Update MySQL from CSV using JAVA

2020-04-08 15:01发布

问题:

my problem is as follows:

  1. The CSV file is downloaded at given intervals from server.

  2. File has to be parsed (there are unnecessary spaces that have to be stripped).

  3. Item price, rrp and stock quantity must be updated for each barcode.

Each CSV line contains article number, product title, warehouse id, warehouse name, price, rrp price, stock and barcode. The items table contains about 71000 rows. And barcode is not unique key in database (because item with same barcode can be in different warehouses). Issue is that it takes more than one hour to update on localhost MySQL server (about half hour to SQLite). Is there any way to optimize SQL query to make things faster? My current code looks like this:

    public void updateData (BufferedReader bufferedReader, Connection sqlConnection){
    String csvLine = null;
    PreparedStatement preparedStatement = null;
    String sqlString = "UPDATE items SET price = ?, rrp = ?, stock = ? WHERE departmentid = ? AND barcode = ?";
    try {
        preparedStatement = sqlConnection.prepareStatement(sqlString);
        while ((csvLine = bufferedReader.readLine()) != null) {
            String[] splitLine = csvLine.split(";");
            preparedStatement.setBigDecimal(1, new BigDecimal(splitLine[4].trim()).setScale(2, RoundingMode.CEILING));
            preparedStatement.setBigDecimal(2, new BigDecimal(splitLine[5].trim()).setScale(2, RoundingMode.CEILING));
            preparedStatement.setInt(3, Integer.parseInt(splitLine[6].trim()));
            preparedStatement.setString(4, splitLine[2].trim());
            preparedStatement.setString(5, splitLine[8].trim());
            preparedStatement.executeUpdate();
        }
    } catch (IOException | SQLException exc) {
        System.out.println(exc.getMessage());
    } finally {
        try {
            sqlConnection.commit();
            preparedStatement.close();
            sqlConnection.close();
        } catch (SQLException exc) {
            exc.printStackTrace();
        }
    }
}

So far fastest solution looks as suggested by @e4c5 with LOAD csv data to temporary table and using query: UPDATE items INNER JOIN temp_table ON items.barcode = temp_table.barcode SET items.rrp = temp_table.rrp, items.price = temp_table.price, items.stock = temp_table.stock WHERE items.barcode = temp_table.barcode AND items.departmentid = temp_table.departmentid.
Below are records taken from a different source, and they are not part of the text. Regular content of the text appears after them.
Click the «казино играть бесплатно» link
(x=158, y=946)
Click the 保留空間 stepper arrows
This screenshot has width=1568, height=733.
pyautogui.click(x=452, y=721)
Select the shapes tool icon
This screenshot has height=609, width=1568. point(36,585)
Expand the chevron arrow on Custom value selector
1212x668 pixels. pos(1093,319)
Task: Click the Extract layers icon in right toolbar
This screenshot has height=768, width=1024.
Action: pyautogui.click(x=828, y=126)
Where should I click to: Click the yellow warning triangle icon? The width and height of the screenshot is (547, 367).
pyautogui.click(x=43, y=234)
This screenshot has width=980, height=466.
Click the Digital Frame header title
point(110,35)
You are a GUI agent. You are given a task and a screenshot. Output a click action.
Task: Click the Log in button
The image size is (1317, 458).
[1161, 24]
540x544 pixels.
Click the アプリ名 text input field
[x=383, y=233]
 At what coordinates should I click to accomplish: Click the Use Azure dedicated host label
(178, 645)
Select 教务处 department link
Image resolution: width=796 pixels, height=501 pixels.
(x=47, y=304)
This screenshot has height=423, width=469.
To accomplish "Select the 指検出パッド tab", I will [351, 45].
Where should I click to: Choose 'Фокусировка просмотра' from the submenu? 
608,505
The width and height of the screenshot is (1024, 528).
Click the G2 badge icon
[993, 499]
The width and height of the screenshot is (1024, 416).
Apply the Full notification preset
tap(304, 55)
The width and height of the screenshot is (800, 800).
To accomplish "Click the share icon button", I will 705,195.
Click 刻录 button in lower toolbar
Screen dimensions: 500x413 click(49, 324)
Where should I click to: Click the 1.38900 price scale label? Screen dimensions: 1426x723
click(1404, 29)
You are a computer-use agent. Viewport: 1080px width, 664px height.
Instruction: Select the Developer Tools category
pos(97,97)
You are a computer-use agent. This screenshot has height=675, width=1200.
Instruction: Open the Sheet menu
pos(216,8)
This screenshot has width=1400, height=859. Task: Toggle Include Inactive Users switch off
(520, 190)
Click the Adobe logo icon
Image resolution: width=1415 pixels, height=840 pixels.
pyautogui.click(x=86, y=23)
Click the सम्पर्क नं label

Any way to make this even faster?

回答1:

I think the best way in your case is to use Statement batching here is an example :

sqlConnection.setAutoCommit(false);//<<------------
try {
    preparedStatement = sqlConnection.prepareStatement(sqlString);
    while ((csvLine = bufferedReader.readLine()) != null) {
        String[] splitLine = csvLine.split(";");
        preparedStatement.setBigDecimal(1, new BigDecimal(splitLine[4].trim()).setScale(2, RoundingMode.CEILING));
        preparedStatement.setBigDecimal(2, new BigDecimal(splitLine[5].trim()).setScale(2, RoundingMode.CEILING));
        preparedStatement.setInt(3, Integer.parseInt(splitLine[6].trim()));
        preparedStatement.setString(4, splitLine[2].trim());
        preparedStatement.setString(5, splitLine[8].trim());

        preparedStatement.addBatch();//<<-----------add a batch
    }

    //execute your multiple statement as one
    statement.executeBatch();//<<------------
    sqlConnection.commit();//<<--------------
}

EDIT

Like @Mick Mnemonic mention in comment :

You could try if splitting into smaller batches of say 500 rows makes any difference

So instead to execute your batch in one shot you can split your batch in small batches for example :

sqlConnection.setAutoCommit(false);
try {
    int nbrBatch = 500;
    int count = 0;
    preparedStatement = sqlConnection.prepareStatement(sqlString);
    while ((csvLine = bufferedReader.readLine()) != null) {
        //Your code here
        preparedStatement.addBatch();
        if (count % nbrBatch == 0) {
            statement.executeBatch();
        }
        count++;
    }
    //rest of your batch not executed
    statement.executeBatch();
    sqlConnection.commit();
}


回答2:

There is a much faster and much better way to import your data without a single line of Java code. That is with LOAD DATA INFILE

note that LOAD DATA can do some amount of preprocessing for your CSV. However it is not adequate in some situation. Then you would have to get help from java but java shouldn't be doing the insert.

Your java code should preprocess the CSV and produce another CSV which can be passed to LOAD DATA. 70000 records is a breeze.

LOAD DATA does not support the ON DUPLICATE KEY UPDATE syntax. But it does have the REPLACE syntax (which is slightly slower than duplicate key update, but it would still be at least an order of magnitude faster than what java or any other programming language can give you).

If doing an actually update is a matter of importance. LOAD DATA into a temporary table and then to

INSERT INTO mytable SELECT * FROM temp_table ON DUPLICATE KEY ....